Reduced susceptibility to stress whitening during tensile deformation of calcium carbonate-reinforced high density polyethylene composites

The micromechanism of plastic deformation and susceptibility to stress whitening during tensile straining of 20% calcium carbonate-reinforced polyethylene micrometric composites is investigated and compared with the un-reinforced polyethylene under identical conditions of processing. The adoption of calcium carbonate in polyethylene has two mutually opposite effects: the reinforcement and the nucleating effect. The reinforcement effect increases the bulk crystallinity and modulus, while the nucleating effect decreases the spherulite size and has a negative influence on yield stress, neutralizing the positive influence of increase in percentage crystallinity.
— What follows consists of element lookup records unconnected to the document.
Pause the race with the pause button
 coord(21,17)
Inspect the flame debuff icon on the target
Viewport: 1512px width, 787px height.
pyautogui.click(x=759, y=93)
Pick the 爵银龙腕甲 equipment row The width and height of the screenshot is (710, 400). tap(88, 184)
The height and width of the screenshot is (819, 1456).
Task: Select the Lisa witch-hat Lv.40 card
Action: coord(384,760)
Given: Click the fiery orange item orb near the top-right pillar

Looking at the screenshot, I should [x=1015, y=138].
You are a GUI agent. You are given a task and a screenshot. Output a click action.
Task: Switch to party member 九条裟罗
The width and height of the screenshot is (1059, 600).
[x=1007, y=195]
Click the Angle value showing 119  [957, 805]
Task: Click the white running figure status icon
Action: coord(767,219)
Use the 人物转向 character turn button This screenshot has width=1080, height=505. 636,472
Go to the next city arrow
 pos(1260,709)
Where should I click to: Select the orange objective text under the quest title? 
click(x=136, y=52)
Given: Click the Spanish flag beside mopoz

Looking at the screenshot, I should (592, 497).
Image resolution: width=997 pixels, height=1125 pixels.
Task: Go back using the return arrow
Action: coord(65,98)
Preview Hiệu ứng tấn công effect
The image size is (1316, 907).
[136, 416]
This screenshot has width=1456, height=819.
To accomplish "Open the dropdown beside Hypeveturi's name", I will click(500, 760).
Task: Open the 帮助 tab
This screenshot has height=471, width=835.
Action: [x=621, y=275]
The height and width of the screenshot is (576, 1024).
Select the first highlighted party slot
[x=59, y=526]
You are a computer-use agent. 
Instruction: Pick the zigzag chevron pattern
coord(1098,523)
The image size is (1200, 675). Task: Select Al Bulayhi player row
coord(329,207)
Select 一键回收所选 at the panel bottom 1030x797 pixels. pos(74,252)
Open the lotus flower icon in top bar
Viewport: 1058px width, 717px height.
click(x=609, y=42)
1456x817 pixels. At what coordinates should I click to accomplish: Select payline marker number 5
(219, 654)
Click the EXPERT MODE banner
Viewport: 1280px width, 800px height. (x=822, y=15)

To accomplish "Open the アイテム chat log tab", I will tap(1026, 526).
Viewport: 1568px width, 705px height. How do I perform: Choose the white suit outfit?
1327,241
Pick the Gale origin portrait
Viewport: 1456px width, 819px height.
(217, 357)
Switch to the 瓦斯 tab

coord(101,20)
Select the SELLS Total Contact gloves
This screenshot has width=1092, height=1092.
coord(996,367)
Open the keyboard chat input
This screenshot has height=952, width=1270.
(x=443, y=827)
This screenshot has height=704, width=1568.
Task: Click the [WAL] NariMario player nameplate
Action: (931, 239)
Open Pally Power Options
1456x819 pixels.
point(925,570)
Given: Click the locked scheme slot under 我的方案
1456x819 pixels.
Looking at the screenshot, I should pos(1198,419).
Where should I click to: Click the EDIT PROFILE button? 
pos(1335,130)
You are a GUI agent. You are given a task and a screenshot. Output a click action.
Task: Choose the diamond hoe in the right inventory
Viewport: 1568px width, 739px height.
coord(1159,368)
The effective reinforcement of polyethylene by calcium carbonate reduces the susceptibility to stress whitening, and is characterized by lower change in gray level in the plastically deformed stress whitened zone in comparison to neat polyethylene. Also, the reinforcement of polyethylene alters the primary micromechanism of plastic deformation and stress whitening from predominantly crazing–tearing in neat polyethylene to wedge/ridge tearing and fibrillation in calcium carbonate-reinforced polyethylene composites. This is related to the cumulative contribution of small spherulite size and the amorphous nature of the interface.